If you want to pass a value into a nav-graph and make it available to every destination in the graph, without having to pass it from destination to destination as an argument, take a look at the graph-scoped view model that was added to the Android Navigation Component in version 2.2.0. You can pass the value into the first destination as an argument, then have it store the argument on the shared view model. Any destination in the graph can then access it by declaring its own graph-scoped view model property, something like this, where MyViewModel is a class you create, which must extend ViewModel:

private val graphViewModel: MyViewModel by navGraphViewModels(R.id.my_nav_graph)

The Longer Version

I recently encountered a bug where destinations several steps into a login nav-graph needed to know whether -- after the user successfully logs into their account -- the next action in the graph should be taken, or the graph should be exited. In most scenarios, we want to follow up with a screen that encourages the user to flesh out their account details. However, if the login graph was initiated from an onboarding component that has its own UI for onboarding follow-up, we were showing a "Find Friends" screen twice: once as part of the login graph, and then again in the onboarding component.

Being new to Jetpack Navigation, it took me a while to understand my options for getting the "followup" flag to the two behavioral switches in the graph where decide whether we should keep going or exit the nav-graph. My first thought was to use arguments, and pass them via Bundle from destination to destination. Then I learned that the safe-args Gradle plugin makes this less bug-prone, via strongly typed arguments made available to destinations via generated classes. While this seemed a cumbersome approach, forcing several destinations to pass along an argument they ideally wouldn't even know about, the documentation didn't suggest a better alternative. I went ahead and implemented this, and it worked... but I decided to look again for a better way.

Although the main documentation on how to pass data between destinations doesn't mention the graph-scoped view model, it's a super useful feature of Navigation. I didn't see a way to access the view-model from the Activity that calls NavController.setGraph(), so I passed the follow-up flag into the first destination as an argument, which is then responsible for assigning it to the corresponding property on the graph-scoped view model.

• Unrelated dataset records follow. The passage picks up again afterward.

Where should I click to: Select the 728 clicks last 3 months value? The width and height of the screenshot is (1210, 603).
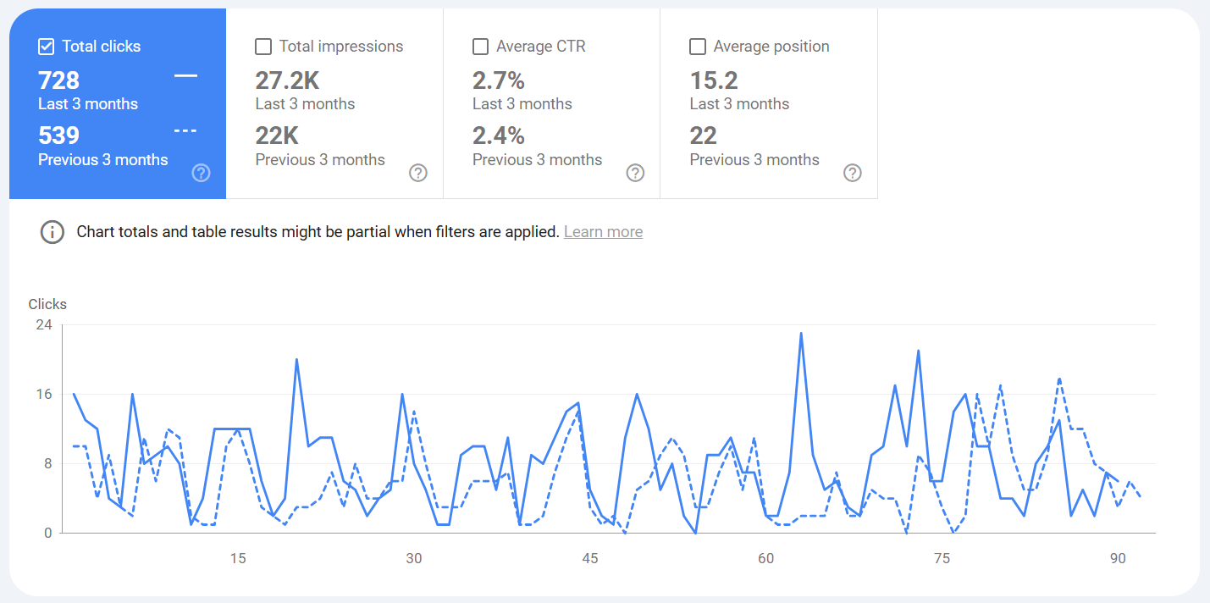pos(59,80)
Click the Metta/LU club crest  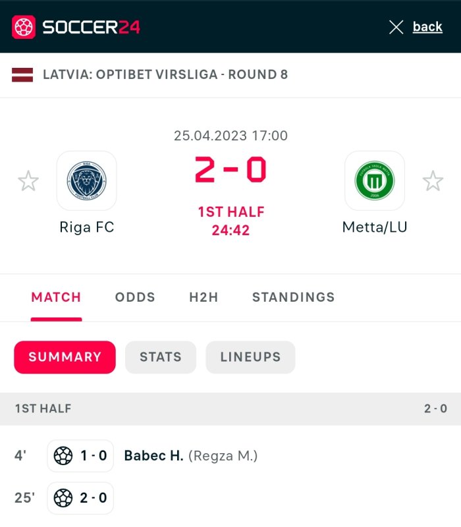tap(375, 180)
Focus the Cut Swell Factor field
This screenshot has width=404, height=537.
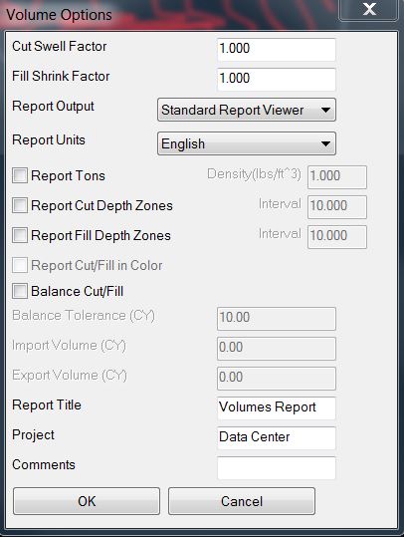[x=277, y=50]

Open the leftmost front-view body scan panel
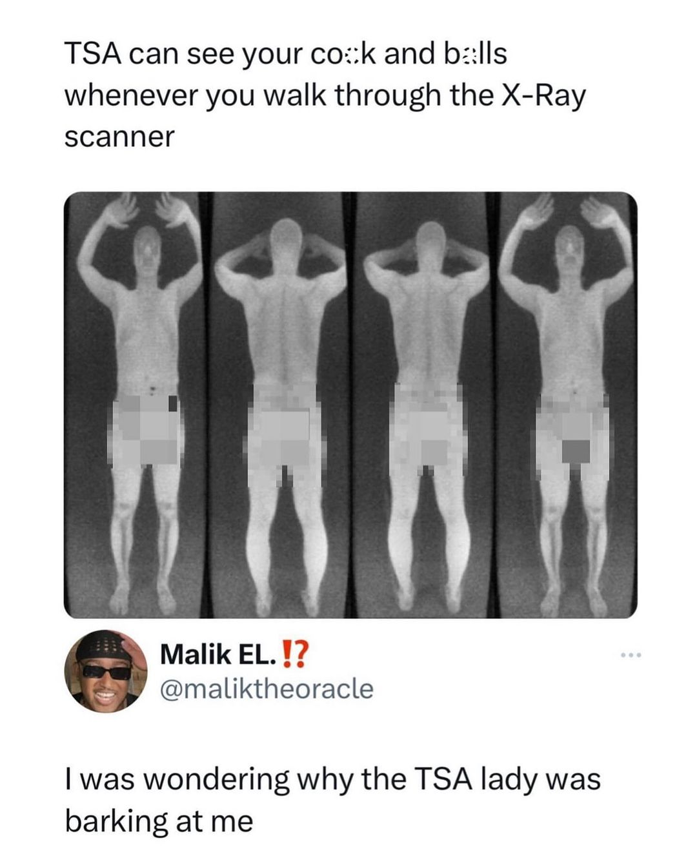click(137, 405)
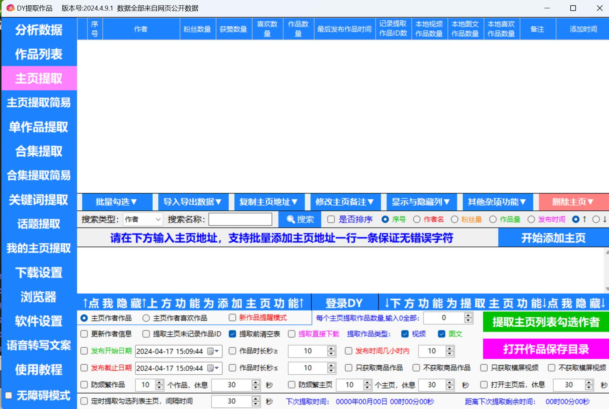The image size is (609, 409).
Task: Open calendar icon of 发布开始日期 date picker
Action: [x=214, y=351]
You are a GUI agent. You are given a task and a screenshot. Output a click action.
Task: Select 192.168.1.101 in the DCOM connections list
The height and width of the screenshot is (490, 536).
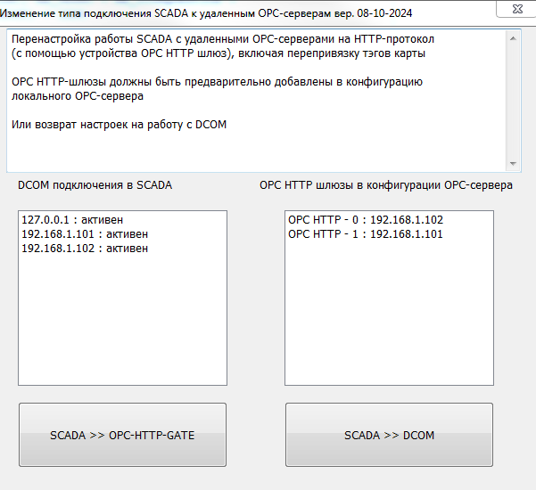click(x=84, y=234)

Here's what I ended up with. The value is passed into my LoginActivity via a standard Intent argument, and within the Activity's onCreate() method I have this method to initialize the login graph:

private fun initNavGraph(skipOnboardingFollowup: Boolean) {
val args = LoginChooserFragmentArgs.Builder()
.setSkipOnboardingFollowup(skipOnboardingFollowup)
.build()
navController.setGraph(R.navigation.account_login_nav_graph, args.toBundle())
}

In the above method, LoginChooserFragmentArgs is a generated class. It exists because I added an argument to my login-chooser destination:

<fragment
android:id="@+id/account_login_chooser"
android:name="com.example.account.login.chooser.LoginChooserFragment"
tools:layout="@layout/fragment_signin_choice">
<action
android:id="@+id/action_login_chooser_to_login_phone"
app:destination="@id/account_login_phone" />
<argument
android:name="skipOnboardingFollowup"
app:argType="boolean"
android:defaultValue="false" />
</fragment>

Within LoginChooserFragment, I then have two properties: one for the LoginChooserFragmentArgs, so I can retrieve the value that was passed in; and another for the graph-scoped view model:

private val navArgs: LoginChooserFragmentArgs by navArgs()
private val graphViewModel: AccountLoginGraphViewModel by navGraphViewModels(R.id.account_login_nav_graph)

Note that the graph ID, account_login_nav_graph, is defined on the root navigation element of my graph XML file. That's the key to properly scoping the view model.

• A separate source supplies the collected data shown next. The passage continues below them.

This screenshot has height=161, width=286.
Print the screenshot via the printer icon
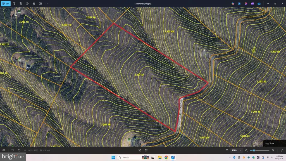(x=27, y=4)
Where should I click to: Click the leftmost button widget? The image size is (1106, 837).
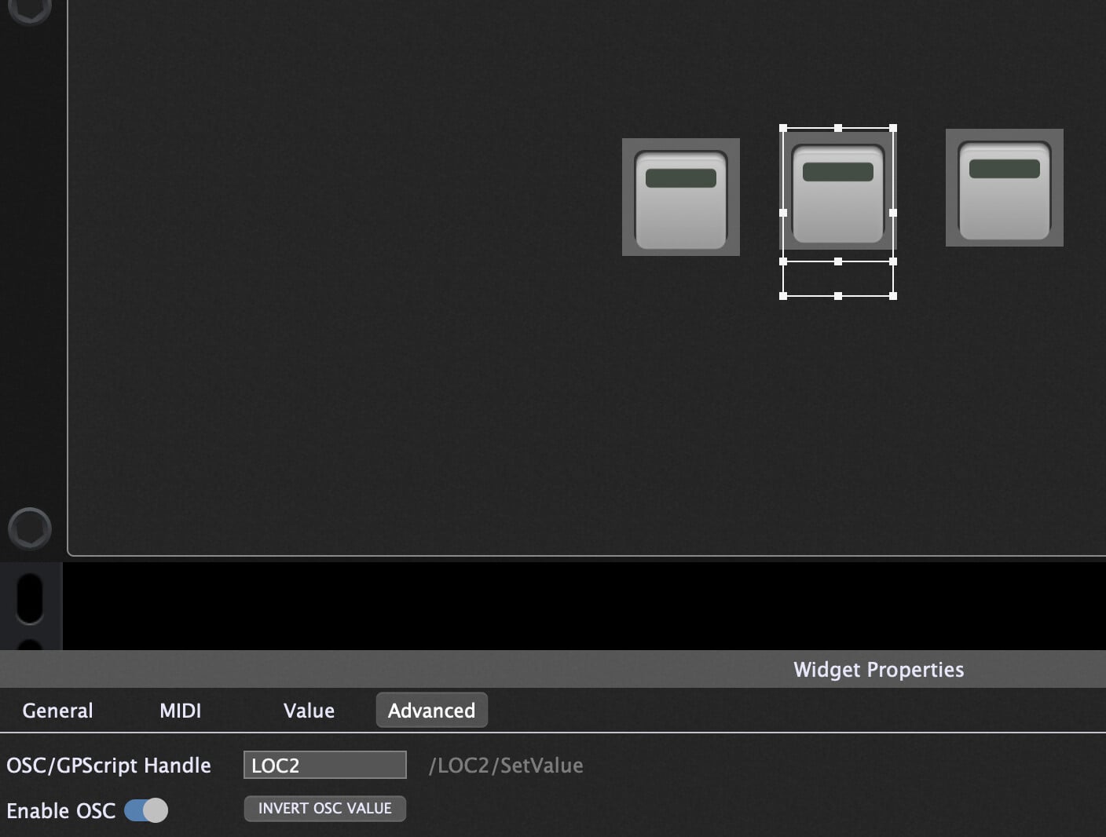coord(680,197)
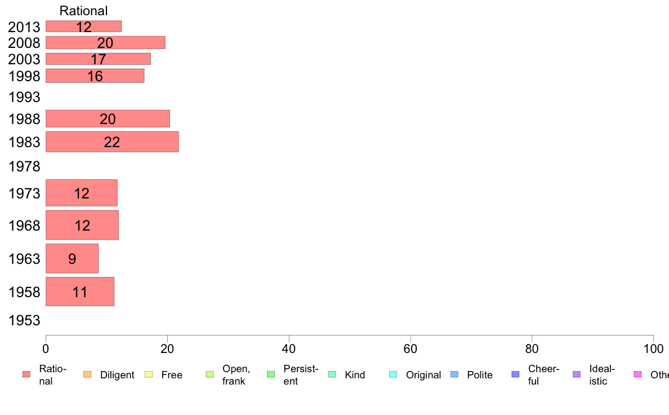Screen dimensions: 669x415
Task: Click the 1988 bar showing 20
Action: [x=108, y=119]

I then update my view model with the arg value:

override fun onViewCreated(view: View, savedInstanceState: Bundle?) {
super.onViewCreated(view, savedInstanceState)
...
graphViewModel.skipOnboardingFollowup = navArgs.skipOnboardingFollowup
...
}

Now, from any destination in my graph, I can declare graphViewModel and populate it by navGraphViewModels(), as done above, and access this behavioral flag. Much tidier and less bug-prone than having to pass it along from destination to destination.

See an opportunity to improve on this? Mention it in comments below. Thanks!

P.S. Sorry about the code formatting. For some reason, gist embeds aren't working in this post.